Productionizing storm is difficult

Today I got a call from a friend using storm in production:

‘Yo I restarted the supervisor process, can’t get the topology to pick up the new Kafka node while reading it. The producers are working fine, but there are no consuming nodes yet.’

First, there is a huge mismatch of expectations there. My friend didn’t know that you never really need to restart the supervisor nodes (most of the time… ) Second, when you deploy a storm topology nimbus creates a .ser file which contains all of the environment (.property files for example, log4j.XML etc). Then this file gets deployed to all supervising nodes that are going to execute your code.

The issue with his intuition of just killing the process consuming the properties file and reading from Kafka matches that of local development. It’s easy to simply kill -9 anything on your computer and… bam! restart it… (minus the implication of possibly data loss – read_from_start=true was given)

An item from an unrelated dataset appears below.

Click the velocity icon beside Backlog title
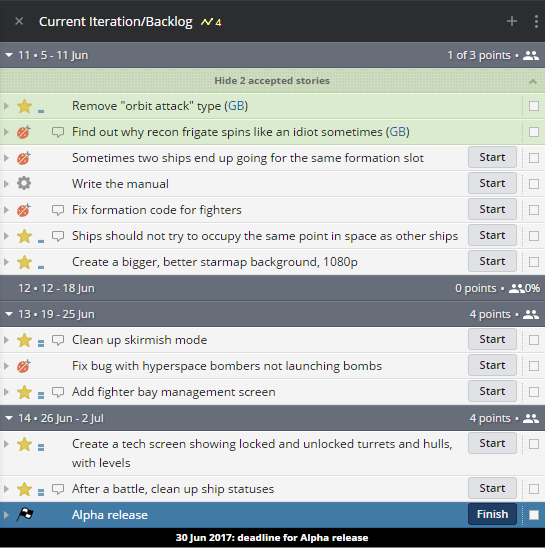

Obviously running a distributed computation is not trivial.

Here are a few reasons:

Restarting a process that interacted with external state (very typical) may not produce the same results when you need to replay records.

In fact, you can’t rely on the results being the same given the presence of arbitrary external state. period.

There is a huge value in the speedy processing of records and them being processed correctly with enough information for debugging. That’s the main reason for using a stream processor. Timely and correct processing.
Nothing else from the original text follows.